▸ **Task goal**
Whenever the word "pixels" appears in a line of the data below, copy that line.

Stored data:
*** Begin section ***

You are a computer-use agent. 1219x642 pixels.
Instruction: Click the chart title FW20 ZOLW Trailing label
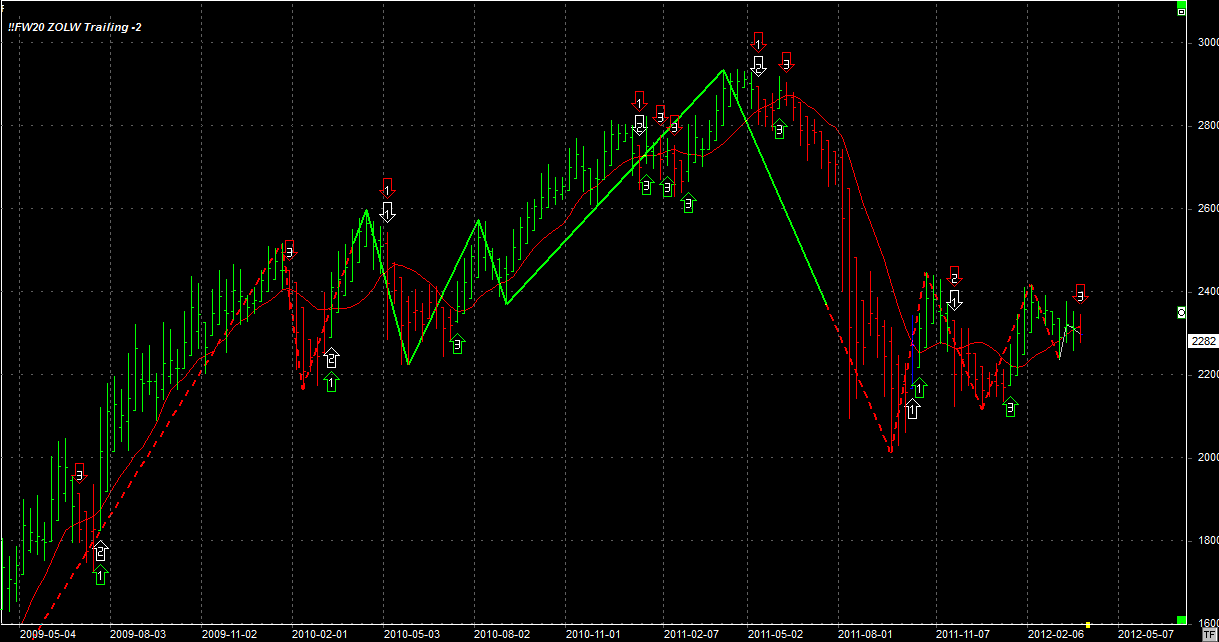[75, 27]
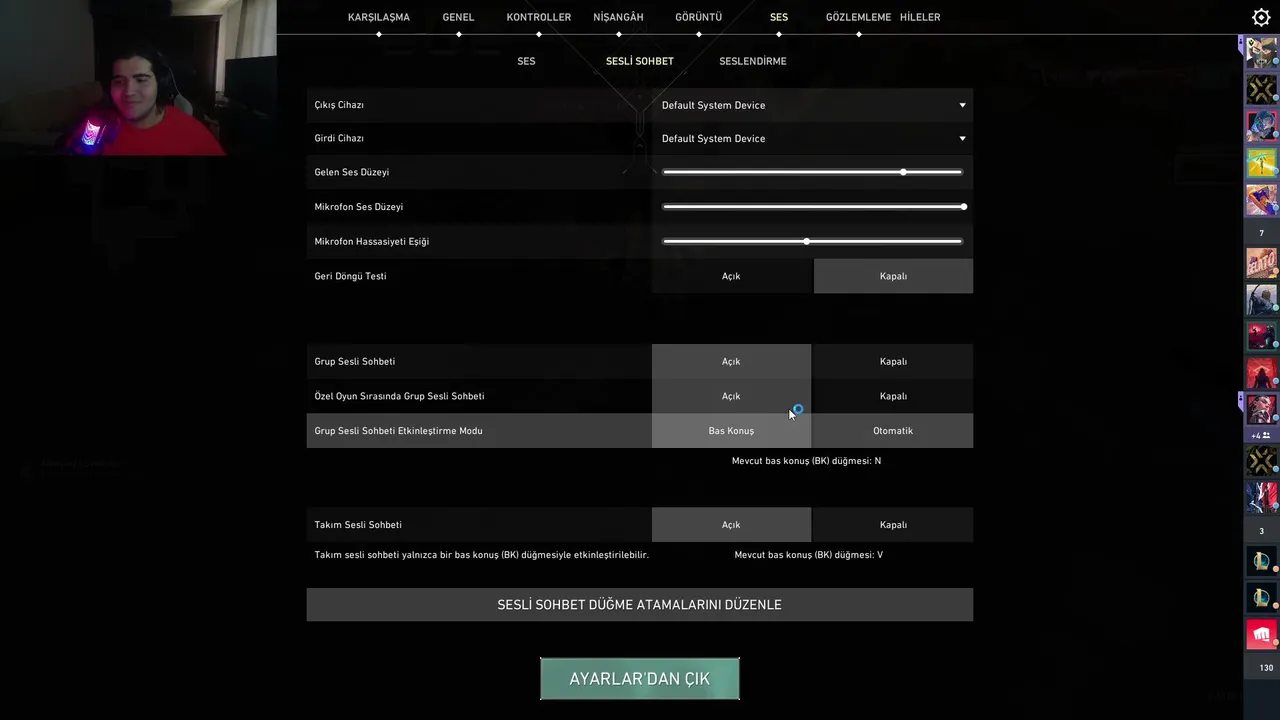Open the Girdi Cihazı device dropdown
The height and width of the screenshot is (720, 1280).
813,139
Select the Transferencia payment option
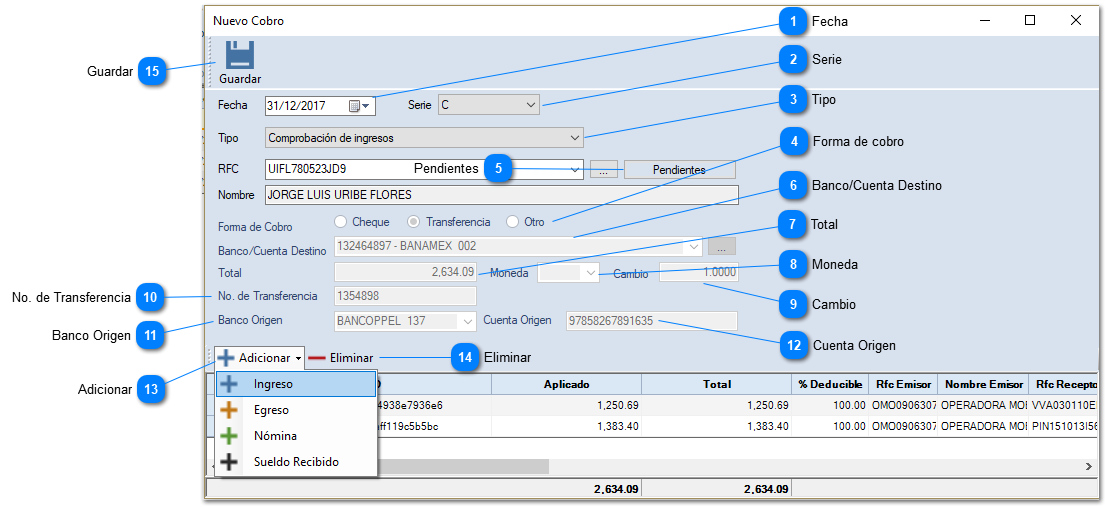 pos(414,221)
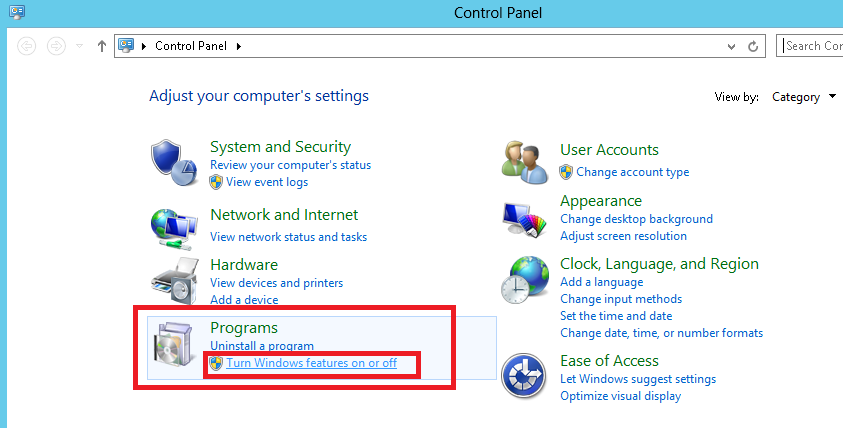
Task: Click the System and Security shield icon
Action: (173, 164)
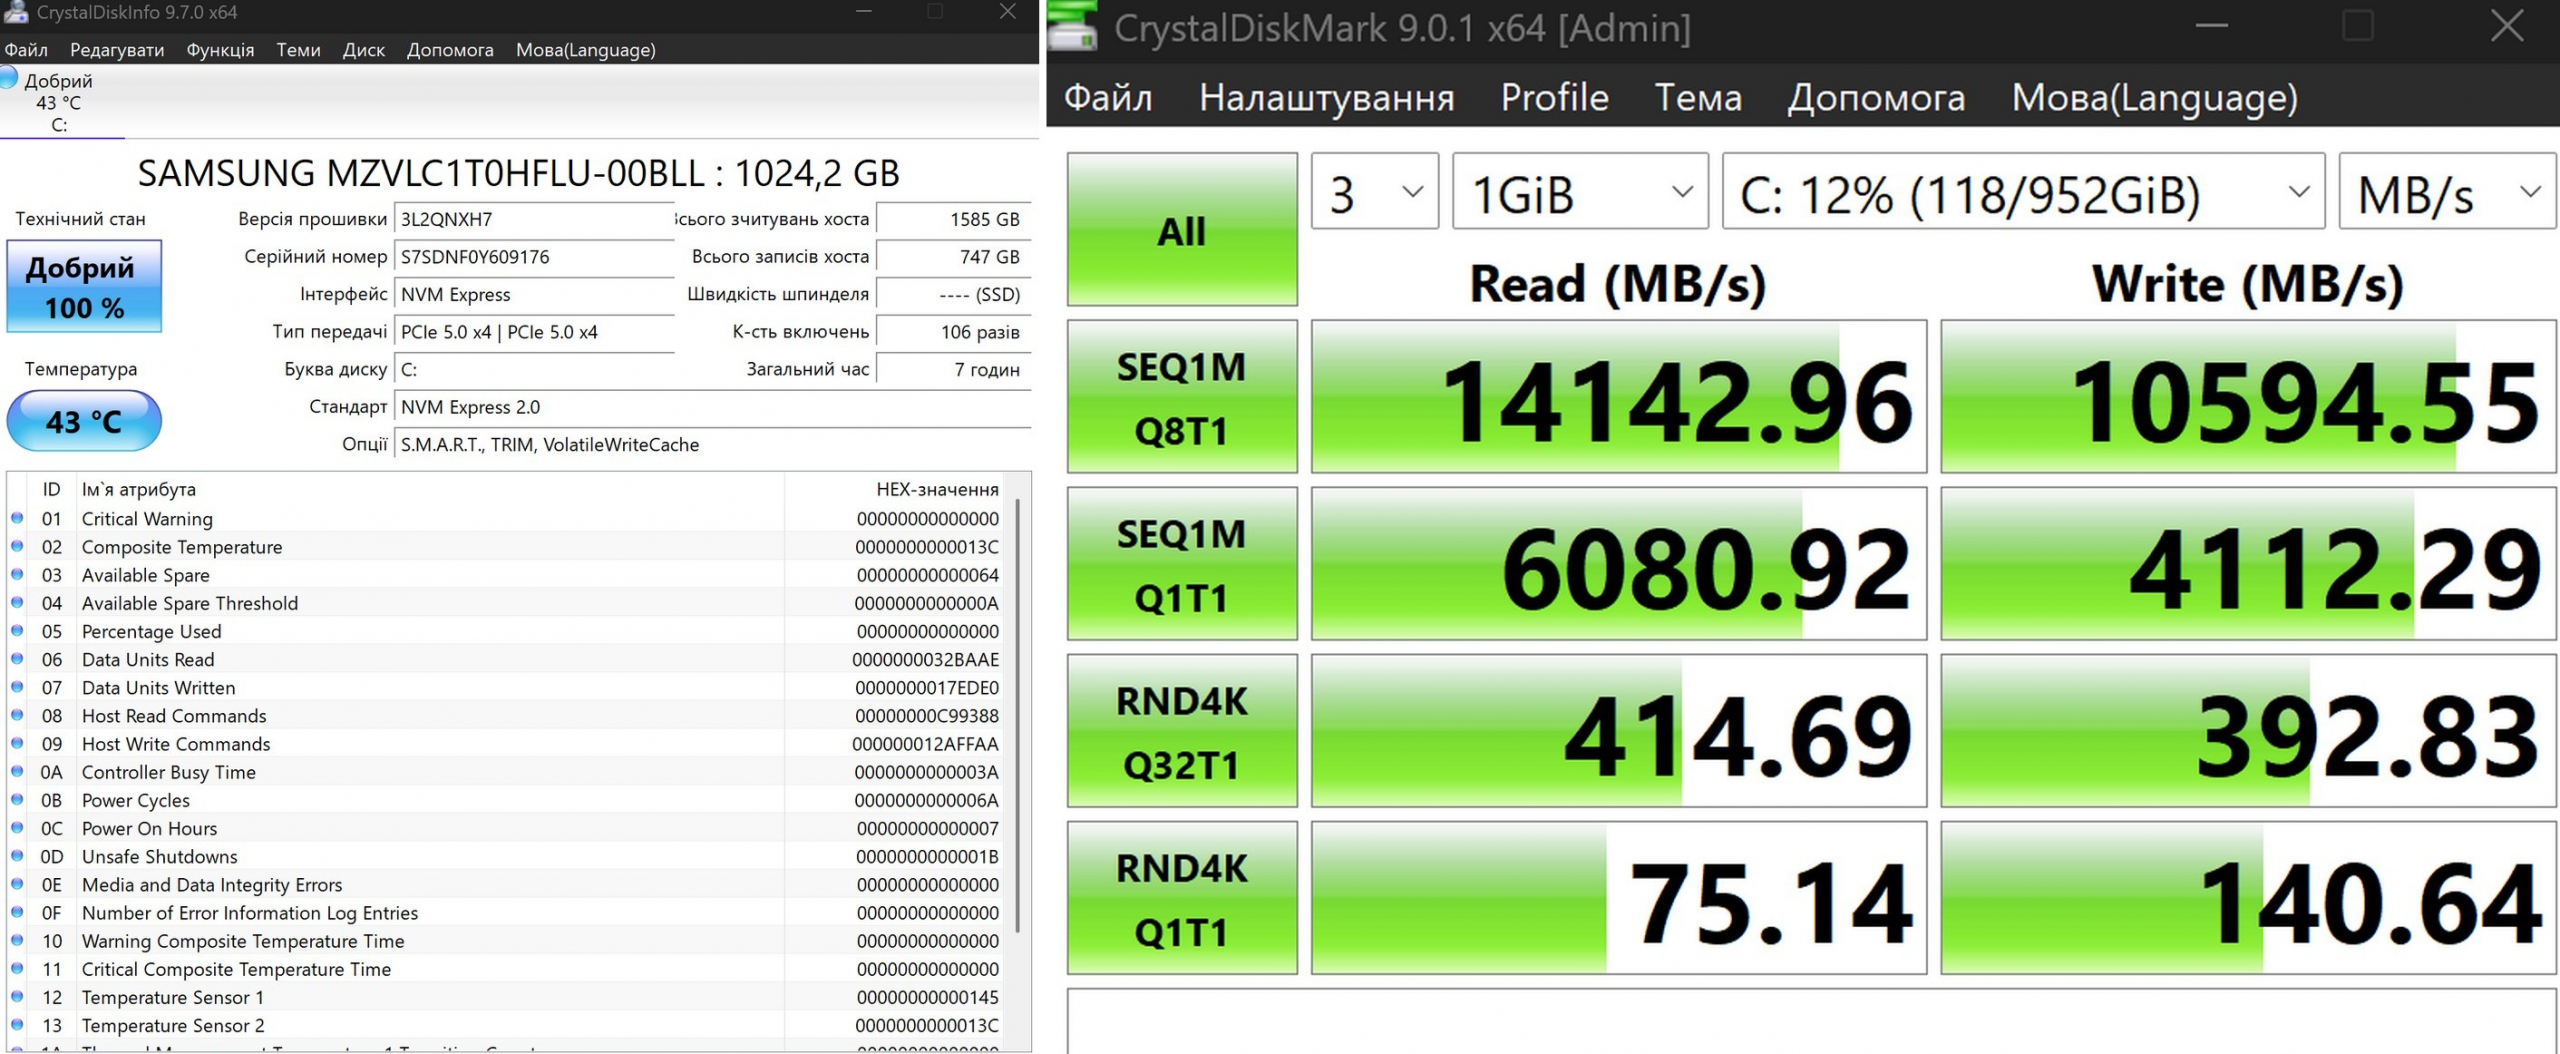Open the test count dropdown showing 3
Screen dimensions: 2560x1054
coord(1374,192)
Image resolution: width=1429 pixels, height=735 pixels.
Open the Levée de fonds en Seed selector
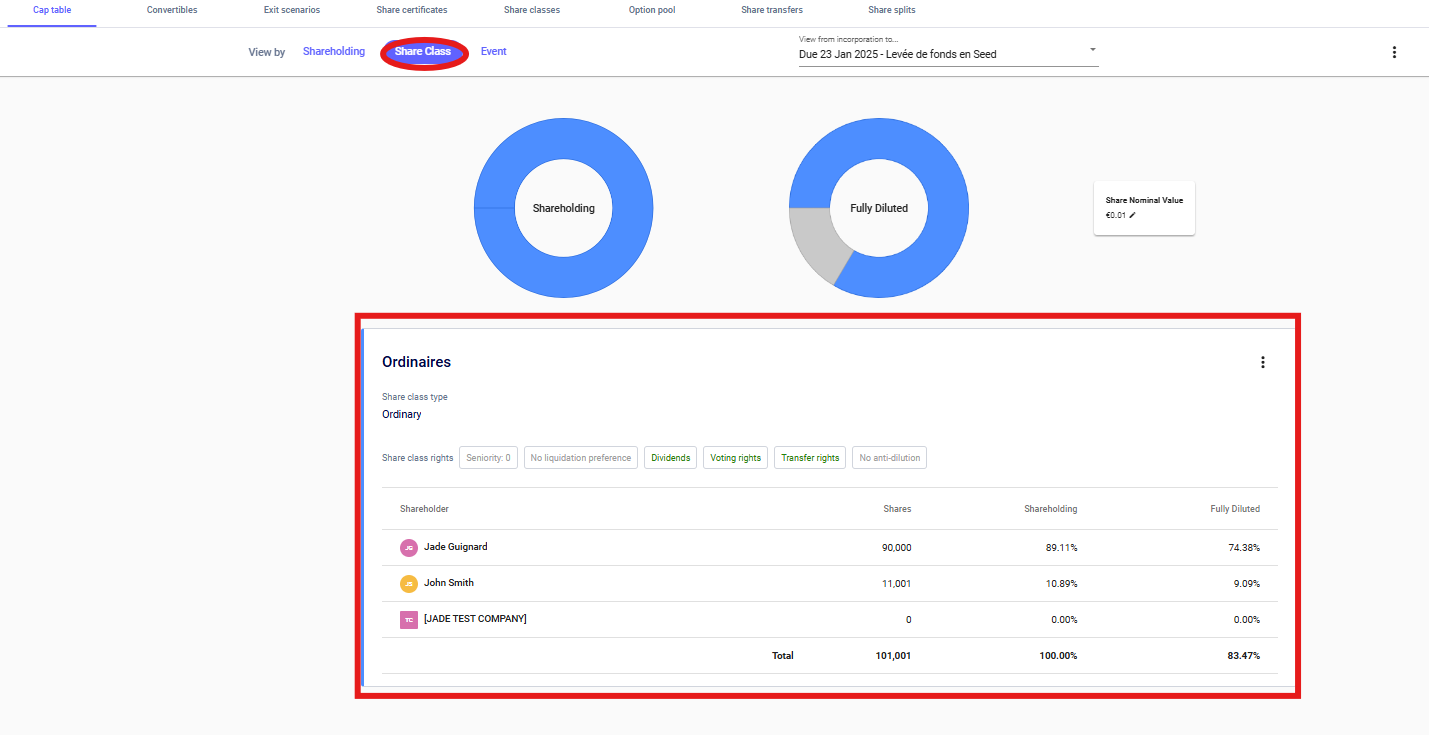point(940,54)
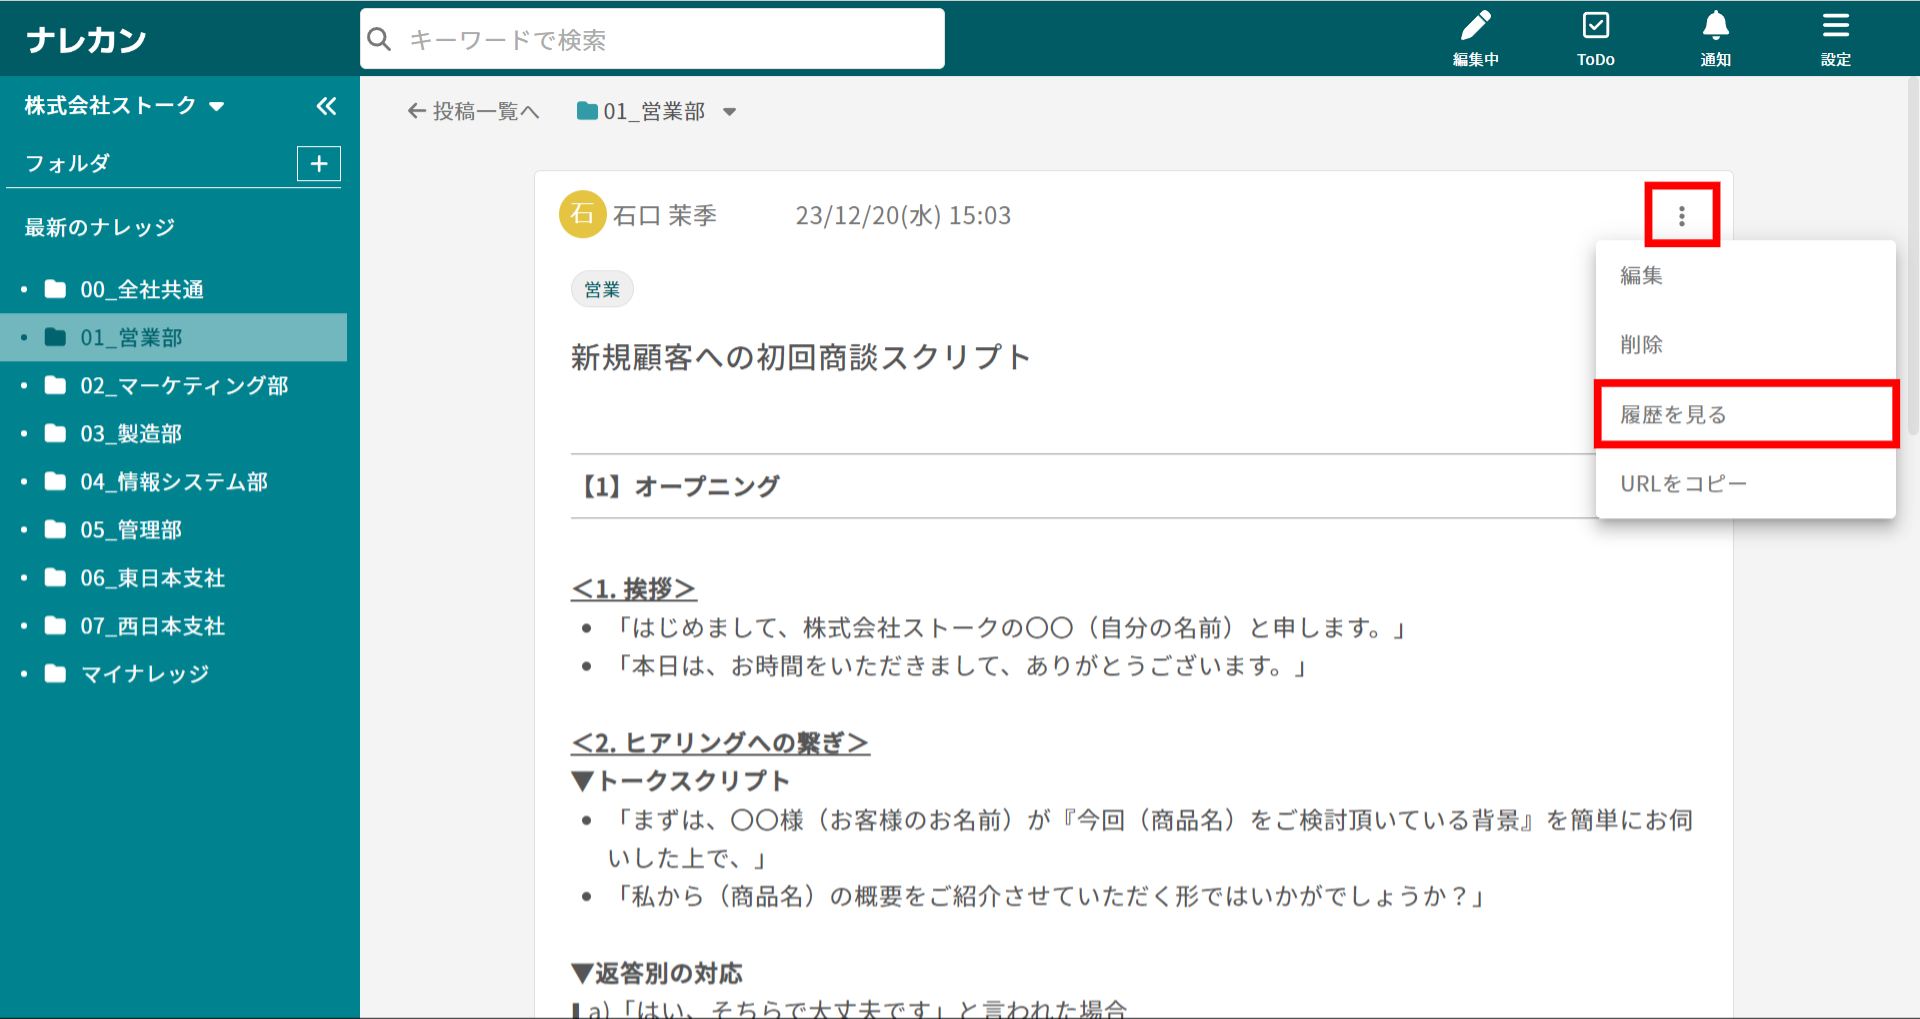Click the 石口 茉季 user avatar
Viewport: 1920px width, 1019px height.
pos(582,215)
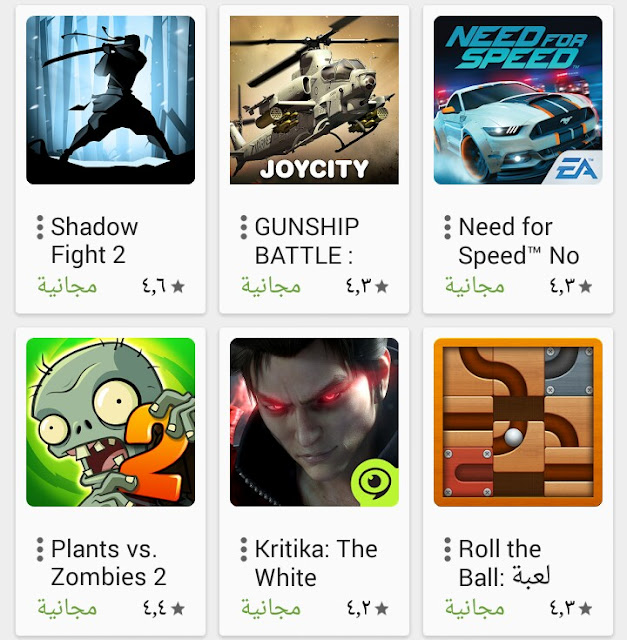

*** End section ***

▸ **Response for this exercise**
You are a computer-use agent. 1219x642 pixels.
Image resolution: width=1429 pixels, height=735 pixels.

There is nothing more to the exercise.